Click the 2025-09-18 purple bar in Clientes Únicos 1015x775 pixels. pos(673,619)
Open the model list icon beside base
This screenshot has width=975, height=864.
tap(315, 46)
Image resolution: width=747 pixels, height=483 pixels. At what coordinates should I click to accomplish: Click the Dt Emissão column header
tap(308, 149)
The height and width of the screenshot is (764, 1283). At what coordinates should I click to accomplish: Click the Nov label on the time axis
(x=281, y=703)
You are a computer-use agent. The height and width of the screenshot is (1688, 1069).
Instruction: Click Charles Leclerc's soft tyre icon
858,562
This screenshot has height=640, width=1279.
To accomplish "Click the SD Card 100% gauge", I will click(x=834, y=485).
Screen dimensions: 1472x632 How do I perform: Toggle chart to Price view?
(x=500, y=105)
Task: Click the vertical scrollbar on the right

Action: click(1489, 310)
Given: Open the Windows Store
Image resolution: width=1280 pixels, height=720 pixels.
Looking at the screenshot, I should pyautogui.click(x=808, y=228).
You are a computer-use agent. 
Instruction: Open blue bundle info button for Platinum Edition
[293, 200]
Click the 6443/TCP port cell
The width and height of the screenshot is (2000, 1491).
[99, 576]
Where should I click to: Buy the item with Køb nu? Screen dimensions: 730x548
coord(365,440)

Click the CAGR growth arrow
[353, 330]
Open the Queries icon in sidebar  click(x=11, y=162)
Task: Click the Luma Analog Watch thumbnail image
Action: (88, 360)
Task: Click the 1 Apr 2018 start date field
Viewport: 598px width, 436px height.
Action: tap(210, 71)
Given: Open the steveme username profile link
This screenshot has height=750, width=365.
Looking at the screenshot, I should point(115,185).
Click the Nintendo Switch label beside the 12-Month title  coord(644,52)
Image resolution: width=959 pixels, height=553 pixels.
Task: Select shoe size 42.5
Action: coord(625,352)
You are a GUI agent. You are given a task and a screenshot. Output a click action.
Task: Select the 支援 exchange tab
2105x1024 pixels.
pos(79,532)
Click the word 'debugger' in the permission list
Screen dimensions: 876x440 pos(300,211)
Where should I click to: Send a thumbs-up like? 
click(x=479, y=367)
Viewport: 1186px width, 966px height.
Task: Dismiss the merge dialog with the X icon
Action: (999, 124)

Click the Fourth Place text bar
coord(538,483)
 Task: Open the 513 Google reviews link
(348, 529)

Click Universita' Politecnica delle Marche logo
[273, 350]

________________

**Task description**: Your task is to reproduce exactly the lines that begin with the one containing "Click the word" and continue to the end of the data, both ends included.

**Response to this task**:
Click the word 'debugger' in the permission list
Screen dimensions: 876x440 pos(300,211)
Where should I click to: Send a thumbs-up like? 
click(x=479, y=367)
Viewport: 1186px width, 966px height.
Task: Dismiss the merge dialog with the X icon
Action: (999, 124)

Click the Fourth Place text bar
coord(538,483)
 Task: Open the 513 Google reviews link
(348, 529)

Click Universita' Politecnica delle Marche logo
[273, 350]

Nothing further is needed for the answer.